À quelques kilomètres de là se trouve Castellammare di Stabia, 65 000 habitants, siège d’un chantier naval florissant depuis la fin du XVIIIe siècle. Ici, le M5S a obtenu 46 %, le centre-gauche 15 %, Forza Italia 22 % et la Lega presque 4 %. Le chantier naval est en crise depuis des années. Fincantieri, qui vient de s’unir aux Français de STX, a depuis longtemps détourné la production vers d’autres chantiers, en particulier au Nord. Un cadre syndical déclare au journaliste qui l’interroge :
Les voix pour le M5S ont été une rébellion … À Castellammare, à Torre Annunziata tu touches du doigt la pauvreté. Les parents sont en prison et leurs enfants circulent armés. Le centre-gauche a tourné le dos aux travailleurs. La région de Vincenzo De Luca, du Parti démocrate, finance avec des fonds européens les travaux d’utilité publique, qui sont une affaire en or pour les sociétés gérant les appels d’offre et se transforment en des revenus misérables de 400, 500 euros mensuels versés aux destinataires23.
Le vote en Italie centrale a également été un mouvement subversif, dans une région qui était autrefois appelée la « zone rouge », avec Florence et Bologne pour capitales, et où le Parti communiste a gouverné sans discontinuer pendant un demi-siècle. La cohésion politique de la zone rouge était remise en question depuis longtemps. Le Parti communiste s’est tout d’abord recyclé comme Partito democratico della sinistra [PDS, Parti démocrate de la gauche], puis comme Democratici di sinistra [DS, Démocrates de gauche], avant de fusionner avec une partie des héritiers de la Démocratie chrétienne. C’est ainsi qu’est né le Parti démocrate, qui a toutefois consumé en un quart de siècle le lien étroit que le Parti Communiste entretenait avec son électorat. Le Parti démocrate a perdu durant cette dernière décennie des mairies très importantes les unes après les autres, généralement au profit du M5S. Lequel avait atteint aux élections de 2013 des pourcentages allant de 25 à 30 %, avant de gagner encore 3-4 points aux dernières élections.
La donnée la plus surprenante réside toutefois dans l’avancée de la Lega, qui a soustrait à Forza Italia, le parti de Berlusconi, les deux tiers de son électorat. En somme, une radicalisation des électeurs à droite a eu lieu. Une partie du pays à laquelle Putnam accordait une dotation particulièrement élevée en capital social, une tradition profonde de culture civique, vient d’accueillir avec enthousiasme l’offre électorale xénophobe et sécuritaire de de la Lega de Salvini. La formation qui en pâtit le plus est bien le Parti démocrate. Qui, avec un pourcentage de 25 %, se retrouve même en troisième position dans de nombreuses circonscriptions. Que se passe-t-il donc dans ces contrées ?

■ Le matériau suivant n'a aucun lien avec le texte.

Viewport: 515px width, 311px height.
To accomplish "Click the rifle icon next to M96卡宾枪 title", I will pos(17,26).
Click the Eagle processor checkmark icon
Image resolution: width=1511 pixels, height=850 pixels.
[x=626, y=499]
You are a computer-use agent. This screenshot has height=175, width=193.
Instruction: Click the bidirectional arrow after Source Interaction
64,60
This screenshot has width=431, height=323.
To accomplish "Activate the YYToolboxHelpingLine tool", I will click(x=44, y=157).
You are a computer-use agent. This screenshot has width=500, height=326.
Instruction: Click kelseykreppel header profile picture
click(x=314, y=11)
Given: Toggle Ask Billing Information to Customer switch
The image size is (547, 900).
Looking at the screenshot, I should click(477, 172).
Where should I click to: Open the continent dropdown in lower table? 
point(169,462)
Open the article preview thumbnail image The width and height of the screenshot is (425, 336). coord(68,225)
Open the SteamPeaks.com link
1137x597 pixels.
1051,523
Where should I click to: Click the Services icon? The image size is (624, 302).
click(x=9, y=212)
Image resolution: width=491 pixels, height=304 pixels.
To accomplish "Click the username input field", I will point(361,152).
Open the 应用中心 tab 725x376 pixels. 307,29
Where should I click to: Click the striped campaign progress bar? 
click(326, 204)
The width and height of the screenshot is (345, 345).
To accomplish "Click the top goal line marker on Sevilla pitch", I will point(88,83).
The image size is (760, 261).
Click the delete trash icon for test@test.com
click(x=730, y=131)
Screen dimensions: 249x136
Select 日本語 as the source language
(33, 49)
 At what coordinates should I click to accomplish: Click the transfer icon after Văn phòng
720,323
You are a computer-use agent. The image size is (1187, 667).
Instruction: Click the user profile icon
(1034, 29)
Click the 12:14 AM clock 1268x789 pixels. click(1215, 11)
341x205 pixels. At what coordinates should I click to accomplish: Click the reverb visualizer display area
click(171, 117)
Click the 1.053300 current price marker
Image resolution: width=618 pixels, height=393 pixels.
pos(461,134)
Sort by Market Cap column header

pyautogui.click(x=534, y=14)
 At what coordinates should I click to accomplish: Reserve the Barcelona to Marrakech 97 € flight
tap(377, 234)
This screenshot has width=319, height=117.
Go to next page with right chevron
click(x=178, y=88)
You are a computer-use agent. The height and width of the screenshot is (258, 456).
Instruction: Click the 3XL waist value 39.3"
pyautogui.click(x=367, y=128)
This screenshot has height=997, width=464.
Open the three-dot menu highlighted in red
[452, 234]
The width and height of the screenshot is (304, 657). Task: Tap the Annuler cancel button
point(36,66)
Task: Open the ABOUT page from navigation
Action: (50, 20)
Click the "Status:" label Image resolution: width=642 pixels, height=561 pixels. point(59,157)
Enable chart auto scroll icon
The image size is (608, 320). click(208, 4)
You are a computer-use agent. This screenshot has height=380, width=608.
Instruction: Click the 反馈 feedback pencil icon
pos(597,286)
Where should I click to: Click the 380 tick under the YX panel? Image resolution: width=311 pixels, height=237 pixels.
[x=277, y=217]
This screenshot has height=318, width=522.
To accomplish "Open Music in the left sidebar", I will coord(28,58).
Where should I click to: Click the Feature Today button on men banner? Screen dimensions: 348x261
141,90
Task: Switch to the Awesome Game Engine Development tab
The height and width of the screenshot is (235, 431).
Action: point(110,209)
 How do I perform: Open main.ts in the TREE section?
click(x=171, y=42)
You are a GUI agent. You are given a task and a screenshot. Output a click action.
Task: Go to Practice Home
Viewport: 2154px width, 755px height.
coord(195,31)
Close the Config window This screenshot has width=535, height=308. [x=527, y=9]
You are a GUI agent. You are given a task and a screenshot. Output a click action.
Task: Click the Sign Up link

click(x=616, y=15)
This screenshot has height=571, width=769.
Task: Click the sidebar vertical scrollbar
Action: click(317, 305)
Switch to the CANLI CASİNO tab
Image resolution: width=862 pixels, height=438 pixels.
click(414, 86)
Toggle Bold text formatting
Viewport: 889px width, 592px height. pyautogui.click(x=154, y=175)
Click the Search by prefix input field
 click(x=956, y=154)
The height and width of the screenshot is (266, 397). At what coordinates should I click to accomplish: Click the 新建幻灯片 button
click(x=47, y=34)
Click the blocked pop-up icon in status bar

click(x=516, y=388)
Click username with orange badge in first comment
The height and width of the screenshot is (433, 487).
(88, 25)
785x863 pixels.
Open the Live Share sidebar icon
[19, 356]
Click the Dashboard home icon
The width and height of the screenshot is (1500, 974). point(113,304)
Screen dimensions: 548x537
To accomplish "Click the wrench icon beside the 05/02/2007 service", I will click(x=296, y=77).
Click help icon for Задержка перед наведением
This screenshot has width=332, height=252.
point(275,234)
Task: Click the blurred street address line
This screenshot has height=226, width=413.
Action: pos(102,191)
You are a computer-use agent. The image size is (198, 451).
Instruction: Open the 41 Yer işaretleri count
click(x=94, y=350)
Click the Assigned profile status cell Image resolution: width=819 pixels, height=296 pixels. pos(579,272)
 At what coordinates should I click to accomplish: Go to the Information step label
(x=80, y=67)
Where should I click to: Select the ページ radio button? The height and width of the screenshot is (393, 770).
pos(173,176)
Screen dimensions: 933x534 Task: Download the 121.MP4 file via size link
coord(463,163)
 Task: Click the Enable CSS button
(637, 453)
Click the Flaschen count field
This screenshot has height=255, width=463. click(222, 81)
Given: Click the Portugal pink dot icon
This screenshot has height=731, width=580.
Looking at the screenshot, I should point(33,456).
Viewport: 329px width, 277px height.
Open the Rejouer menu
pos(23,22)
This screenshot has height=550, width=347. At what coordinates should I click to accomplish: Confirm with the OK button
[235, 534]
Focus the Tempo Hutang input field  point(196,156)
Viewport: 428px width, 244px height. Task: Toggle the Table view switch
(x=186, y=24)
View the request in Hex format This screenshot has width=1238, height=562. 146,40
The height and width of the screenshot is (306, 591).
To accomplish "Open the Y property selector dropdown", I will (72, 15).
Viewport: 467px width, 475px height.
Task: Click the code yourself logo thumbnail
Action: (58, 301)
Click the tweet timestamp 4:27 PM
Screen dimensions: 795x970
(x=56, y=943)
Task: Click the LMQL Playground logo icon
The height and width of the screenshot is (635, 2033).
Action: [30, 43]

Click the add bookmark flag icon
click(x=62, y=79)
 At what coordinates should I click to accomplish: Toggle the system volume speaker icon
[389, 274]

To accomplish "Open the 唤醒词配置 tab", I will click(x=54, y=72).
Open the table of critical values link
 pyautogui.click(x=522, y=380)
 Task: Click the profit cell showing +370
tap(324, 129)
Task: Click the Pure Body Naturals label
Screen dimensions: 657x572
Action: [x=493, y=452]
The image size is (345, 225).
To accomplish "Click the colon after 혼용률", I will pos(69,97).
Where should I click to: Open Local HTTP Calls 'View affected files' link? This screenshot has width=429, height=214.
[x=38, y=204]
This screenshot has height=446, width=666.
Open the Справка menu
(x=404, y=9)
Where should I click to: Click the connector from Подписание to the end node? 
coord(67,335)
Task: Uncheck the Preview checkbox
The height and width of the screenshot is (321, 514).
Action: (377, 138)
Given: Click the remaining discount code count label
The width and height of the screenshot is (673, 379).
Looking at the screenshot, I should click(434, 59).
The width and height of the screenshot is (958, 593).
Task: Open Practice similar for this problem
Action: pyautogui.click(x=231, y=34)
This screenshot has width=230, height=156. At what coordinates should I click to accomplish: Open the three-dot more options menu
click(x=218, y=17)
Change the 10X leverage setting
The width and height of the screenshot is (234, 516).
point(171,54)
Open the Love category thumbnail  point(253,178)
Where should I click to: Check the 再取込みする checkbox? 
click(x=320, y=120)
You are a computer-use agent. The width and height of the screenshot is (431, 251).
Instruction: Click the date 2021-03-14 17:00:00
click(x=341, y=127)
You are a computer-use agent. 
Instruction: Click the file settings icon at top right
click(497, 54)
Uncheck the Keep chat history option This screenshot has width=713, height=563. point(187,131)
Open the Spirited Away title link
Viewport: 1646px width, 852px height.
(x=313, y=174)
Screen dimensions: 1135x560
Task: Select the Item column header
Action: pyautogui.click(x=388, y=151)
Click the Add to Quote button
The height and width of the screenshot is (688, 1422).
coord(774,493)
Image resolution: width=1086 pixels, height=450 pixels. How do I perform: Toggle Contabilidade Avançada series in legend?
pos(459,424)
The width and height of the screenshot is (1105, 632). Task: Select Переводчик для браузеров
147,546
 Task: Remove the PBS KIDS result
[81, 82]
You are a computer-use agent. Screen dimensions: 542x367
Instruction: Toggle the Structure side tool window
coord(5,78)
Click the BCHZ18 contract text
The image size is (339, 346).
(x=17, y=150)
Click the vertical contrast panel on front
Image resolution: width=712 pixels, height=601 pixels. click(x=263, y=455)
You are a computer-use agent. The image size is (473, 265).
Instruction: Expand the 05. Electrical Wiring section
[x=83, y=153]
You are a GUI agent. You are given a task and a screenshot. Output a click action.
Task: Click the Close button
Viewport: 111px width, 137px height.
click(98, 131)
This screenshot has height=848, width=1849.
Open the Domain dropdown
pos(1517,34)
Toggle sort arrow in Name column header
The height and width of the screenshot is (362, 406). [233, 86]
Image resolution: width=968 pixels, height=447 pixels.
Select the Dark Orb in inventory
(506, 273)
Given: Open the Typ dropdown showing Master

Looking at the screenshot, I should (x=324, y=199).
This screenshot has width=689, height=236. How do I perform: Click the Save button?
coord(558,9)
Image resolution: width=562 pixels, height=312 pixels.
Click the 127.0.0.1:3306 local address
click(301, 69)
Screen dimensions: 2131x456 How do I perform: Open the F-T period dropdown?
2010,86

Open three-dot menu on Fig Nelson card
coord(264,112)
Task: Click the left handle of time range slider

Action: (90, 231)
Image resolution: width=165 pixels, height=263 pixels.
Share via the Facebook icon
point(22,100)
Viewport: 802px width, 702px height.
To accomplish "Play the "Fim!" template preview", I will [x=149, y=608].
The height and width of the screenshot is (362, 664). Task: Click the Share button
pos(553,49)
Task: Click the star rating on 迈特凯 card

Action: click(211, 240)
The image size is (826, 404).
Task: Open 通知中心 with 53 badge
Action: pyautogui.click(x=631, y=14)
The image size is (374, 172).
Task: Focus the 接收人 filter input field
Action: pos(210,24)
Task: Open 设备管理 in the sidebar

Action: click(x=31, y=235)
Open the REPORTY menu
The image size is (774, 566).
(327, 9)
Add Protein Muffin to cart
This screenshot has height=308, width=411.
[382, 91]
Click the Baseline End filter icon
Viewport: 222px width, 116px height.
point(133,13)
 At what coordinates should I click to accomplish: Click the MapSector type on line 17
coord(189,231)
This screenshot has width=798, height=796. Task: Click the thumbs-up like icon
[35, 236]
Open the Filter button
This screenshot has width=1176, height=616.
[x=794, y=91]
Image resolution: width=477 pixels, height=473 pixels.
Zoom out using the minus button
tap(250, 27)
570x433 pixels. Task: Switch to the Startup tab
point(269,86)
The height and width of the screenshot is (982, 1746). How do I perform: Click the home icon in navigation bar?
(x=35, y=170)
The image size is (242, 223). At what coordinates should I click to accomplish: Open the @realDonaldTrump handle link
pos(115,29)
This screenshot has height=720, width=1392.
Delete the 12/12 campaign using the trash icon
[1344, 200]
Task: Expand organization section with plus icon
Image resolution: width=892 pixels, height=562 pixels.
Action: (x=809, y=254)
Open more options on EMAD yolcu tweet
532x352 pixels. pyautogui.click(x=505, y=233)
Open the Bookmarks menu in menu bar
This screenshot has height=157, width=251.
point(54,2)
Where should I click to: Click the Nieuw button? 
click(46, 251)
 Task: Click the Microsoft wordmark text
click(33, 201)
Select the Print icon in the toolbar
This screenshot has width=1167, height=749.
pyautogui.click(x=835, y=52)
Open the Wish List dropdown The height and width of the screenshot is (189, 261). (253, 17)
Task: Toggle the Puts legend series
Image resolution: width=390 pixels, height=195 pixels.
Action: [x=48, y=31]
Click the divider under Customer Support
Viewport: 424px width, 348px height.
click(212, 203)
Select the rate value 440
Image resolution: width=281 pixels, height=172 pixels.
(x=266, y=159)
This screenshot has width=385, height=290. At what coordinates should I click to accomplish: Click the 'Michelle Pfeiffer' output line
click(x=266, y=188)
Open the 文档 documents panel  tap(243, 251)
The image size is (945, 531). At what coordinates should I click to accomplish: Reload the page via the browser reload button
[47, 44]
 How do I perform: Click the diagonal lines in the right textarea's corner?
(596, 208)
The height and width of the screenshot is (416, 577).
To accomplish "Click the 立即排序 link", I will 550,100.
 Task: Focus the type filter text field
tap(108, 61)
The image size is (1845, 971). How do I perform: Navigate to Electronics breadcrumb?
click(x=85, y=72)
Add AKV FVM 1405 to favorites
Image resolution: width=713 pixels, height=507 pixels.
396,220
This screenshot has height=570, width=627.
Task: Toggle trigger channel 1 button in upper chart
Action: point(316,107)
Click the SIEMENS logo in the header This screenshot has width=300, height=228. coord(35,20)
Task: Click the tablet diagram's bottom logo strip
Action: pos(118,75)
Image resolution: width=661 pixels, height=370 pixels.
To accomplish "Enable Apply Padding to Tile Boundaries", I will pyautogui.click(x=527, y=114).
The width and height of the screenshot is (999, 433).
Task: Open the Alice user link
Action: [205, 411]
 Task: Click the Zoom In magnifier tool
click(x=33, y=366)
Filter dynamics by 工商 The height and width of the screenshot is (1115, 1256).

On peut formuler au moins deux hypothèses24. La première fait porter la responsabilité sur les transformations de l’économie. La crise économique a lourdement frappé les économies locales de la zone rouge, fondées sur les PME, déjà en difficulté du fait de la concurrence internationale25. Le taux d’emploi a diminué en Italie centrale beaucoup plus que dans les régions septentrionales (-1,4 % contre -0,4 %). Dans les Marches, où le M5S et la Lega ont remporté leurs plus grands succès, la chute est plus forte que dans le Sud (-2,6 % contre -2,5 %). Le taux de chômage des jeunes s’est révélé encore plus sensible (+18,5 % contre +16,6 % à l’échelle nationale) et la baisse du PIB par tête qui, durant les premières années de la crise entre 2007 et 2012, a atteint des valeurs négatives (-3,9 %) largement supérieures à celles du Nord (-1,2 %) et du Sud (-1,7 %). Dans les zones où le taux d’emploi est le plus bas, le Parti démocrate a perdu plus de voix encore que dans les zones à hauts revenus et avec un taux d’emploi plus élevé.
Casa del popolo di Grassine (Bagno a Ripoli), années soixante.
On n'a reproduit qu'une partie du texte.